* [WHAT YOU SHOULD DO] What you return must match the data exactly, line for line.

* [DATA FOR THE TASK]
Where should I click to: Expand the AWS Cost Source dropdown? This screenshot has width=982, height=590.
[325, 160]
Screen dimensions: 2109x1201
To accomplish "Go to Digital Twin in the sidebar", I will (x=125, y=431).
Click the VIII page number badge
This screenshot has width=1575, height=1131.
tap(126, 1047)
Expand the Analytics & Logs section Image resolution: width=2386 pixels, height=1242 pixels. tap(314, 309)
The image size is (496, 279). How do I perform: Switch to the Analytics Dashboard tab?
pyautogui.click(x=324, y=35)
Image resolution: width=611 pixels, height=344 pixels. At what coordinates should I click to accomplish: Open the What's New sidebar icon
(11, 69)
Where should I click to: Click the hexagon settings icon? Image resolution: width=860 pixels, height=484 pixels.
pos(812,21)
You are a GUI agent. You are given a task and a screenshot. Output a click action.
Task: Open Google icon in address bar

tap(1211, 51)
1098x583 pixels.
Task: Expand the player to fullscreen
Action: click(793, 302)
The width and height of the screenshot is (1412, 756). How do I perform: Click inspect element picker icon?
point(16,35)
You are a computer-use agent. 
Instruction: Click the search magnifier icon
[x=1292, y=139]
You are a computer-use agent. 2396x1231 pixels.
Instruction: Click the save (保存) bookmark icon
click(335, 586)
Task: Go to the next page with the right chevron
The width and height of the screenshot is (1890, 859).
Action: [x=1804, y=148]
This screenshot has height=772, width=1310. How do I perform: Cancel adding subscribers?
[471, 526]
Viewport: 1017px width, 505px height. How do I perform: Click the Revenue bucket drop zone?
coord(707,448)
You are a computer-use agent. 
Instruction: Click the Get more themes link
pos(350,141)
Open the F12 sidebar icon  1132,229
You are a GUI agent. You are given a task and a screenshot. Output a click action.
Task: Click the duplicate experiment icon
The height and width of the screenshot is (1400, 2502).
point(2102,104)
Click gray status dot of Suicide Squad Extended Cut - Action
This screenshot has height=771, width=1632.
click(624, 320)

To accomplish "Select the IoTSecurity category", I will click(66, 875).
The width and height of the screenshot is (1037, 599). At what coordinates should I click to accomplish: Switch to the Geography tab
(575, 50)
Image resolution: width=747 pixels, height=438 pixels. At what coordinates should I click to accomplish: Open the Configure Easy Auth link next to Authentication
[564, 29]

* [TASK ANSWER]
Where should I click to: Expand the AWS Cost Source dropdown? This screenshot has width=982, height=590.
[325, 160]
Screen dimensions: 2109x1201
To accomplish "Go to Digital Twin in the sidebar", I will (x=125, y=431).
Click the VIII page number badge
This screenshot has width=1575, height=1131.
tap(126, 1047)
Expand the Analytics & Logs section Image resolution: width=2386 pixels, height=1242 pixels. tap(314, 309)
The image size is (496, 279). How do I perform: Switch to the Analytics Dashboard tab?
pyautogui.click(x=324, y=35)
Image resolution: width=611 pixels, height=344 pixels. At what coordinates should I click to accomplish: Open the What's New sidebar icon
(11, 69)
Where should I click to: Click the hexagon settings icon? Image resolution: width=860 pixels, height=484 pixels.
pos(812,21)
You are a GUI agent. You are given a task and a screenshot. Output a click action.
Task: Open Google icon in address bar

tap(1211, 51)
1098x583 pixels.
Task: Expand the player to fullscreen
Action: click(793, 302)
The width and height of the screenshot is (1412, 756). How do I perform: Click inspect element picker icon?
point(16,35)
You are a computer-use agent. 
Instruction: Click the search magnifier icon
[x=1292, y=139]
You are a computer-use agent. 2396x1231 pixels.
Instruction: Click the save (保存) bookmark icon
click(335, 586)
Task: Go to the next page with the right chevron
The width and height of the screenshot is (1890, 859).
Action: [x=1804, y=148]
This screenshot has height=772, width=1310. How do I perform: Cancel adding subscribers?
[471, 526]
Viewport: 1017px width, 505px height. How do I perform: Click the Revenue bucket drop zone?
coord(707,448)
You are a computer-use agent. 
Instruction: Click the Get more themes link
pos(350,141)
Open the F12 sidebar icon  1132,229
You are a GUI agent. You are given a task and a screenshot. Output a click action.
Task: Click the duplicate experiment icon
The height and width of the screenshot is (1400, 2502).
point(2102,104)
Click gray status dot of Suicide Squad Extended Cut - Action
This screenshot has height=771, width=1632.
click(624, 320)

To accomplish "Select the IoTSecurity category", I will click(66, 875).
The width and height of the screenshot is (1037, 599). At what coordinates should I click to accomplish: Switch to the Geography tab
(575, 50)
Image resolution: width=747 pixels, height=438 pixels. At what coordinates should I click to accomplish: Open the Configure Easy Auth link next to Authentication
[564, 29]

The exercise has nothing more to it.